:: Task instructions ::
Arrange the lines as a numbered list, leaving out blank lines: begin at the line that has "Where should I" and go through the end of the lines. Leave the pictures out of your answer.

%%

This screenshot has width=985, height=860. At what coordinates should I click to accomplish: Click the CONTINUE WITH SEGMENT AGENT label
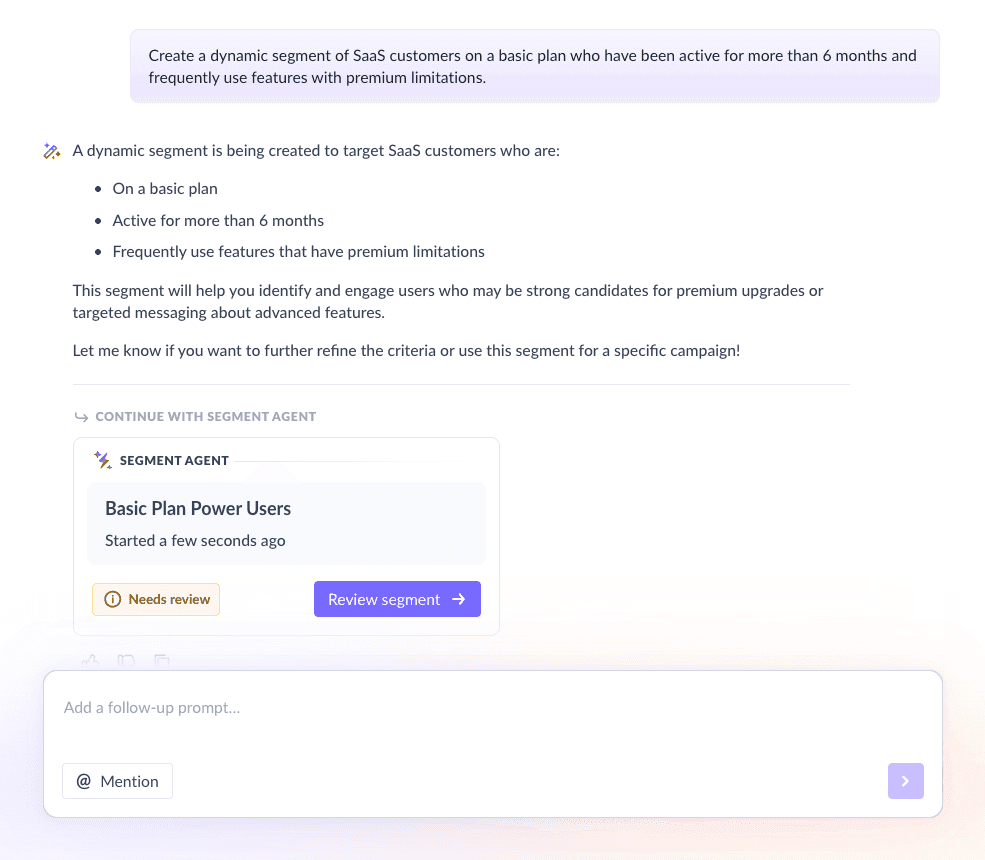pos(206,416)
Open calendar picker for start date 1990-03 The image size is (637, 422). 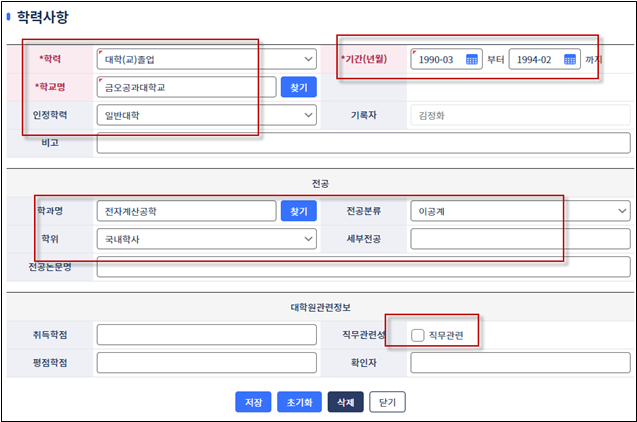click(471, 59)
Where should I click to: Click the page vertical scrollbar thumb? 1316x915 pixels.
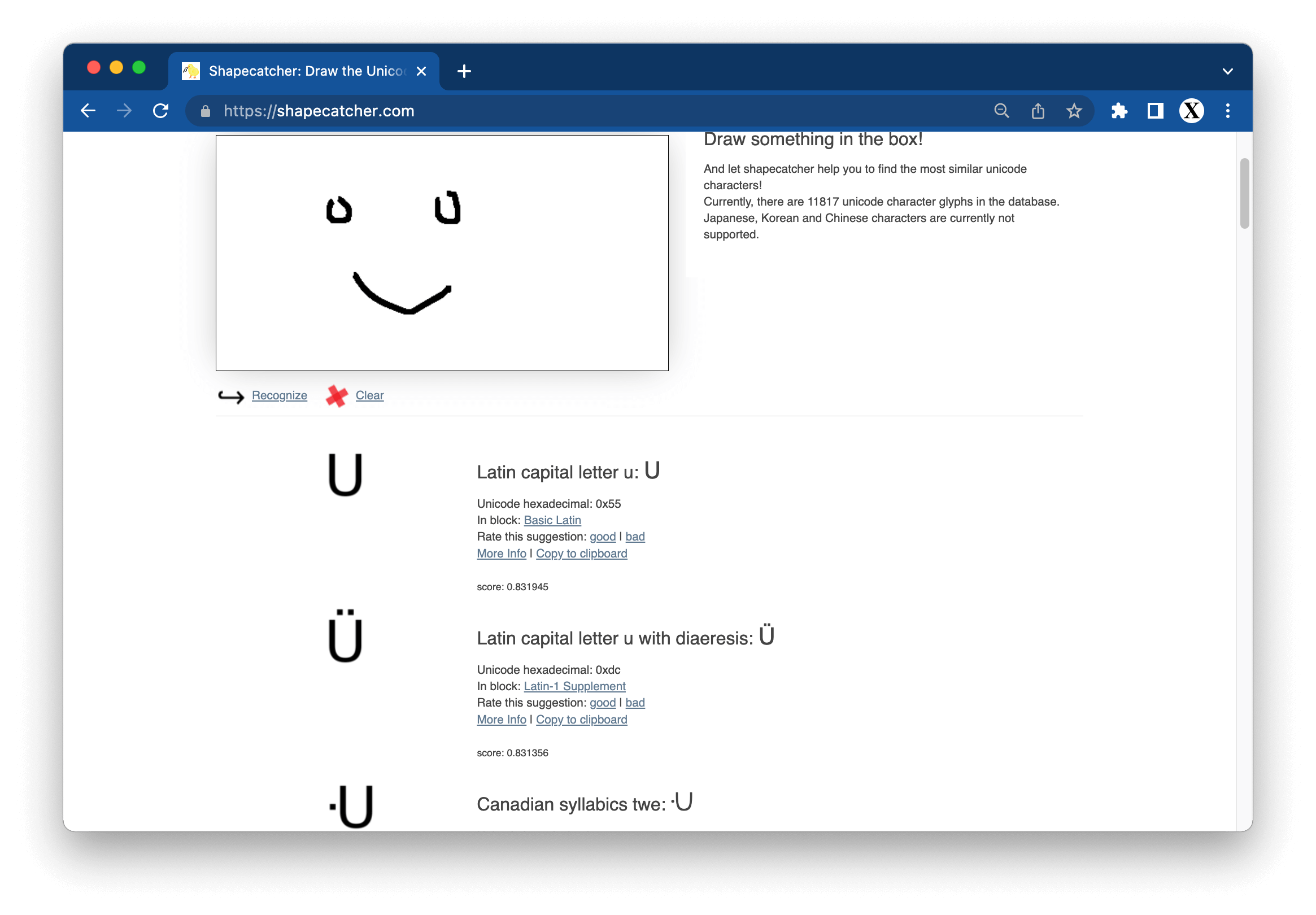(1244, 193)
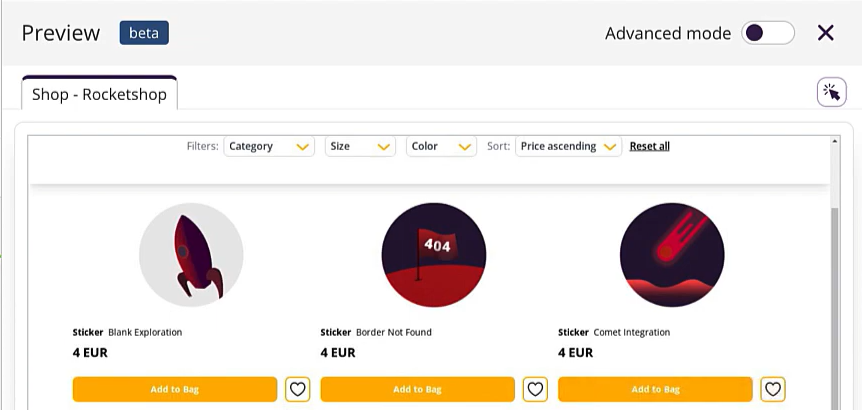Viewport: 862px width, 410px height.
Task: Open the rocket sticker image
Action: (191, 255)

%%

:: Task output ::
1. Where should I click to: Click the page vertical scrollbar thumb? 1316x915 pixels.
2. (1244, 193)
3. Viewport: 862px width, 410px height.
4. Task: Open the rocket sticker image
5. Action: (191, 255)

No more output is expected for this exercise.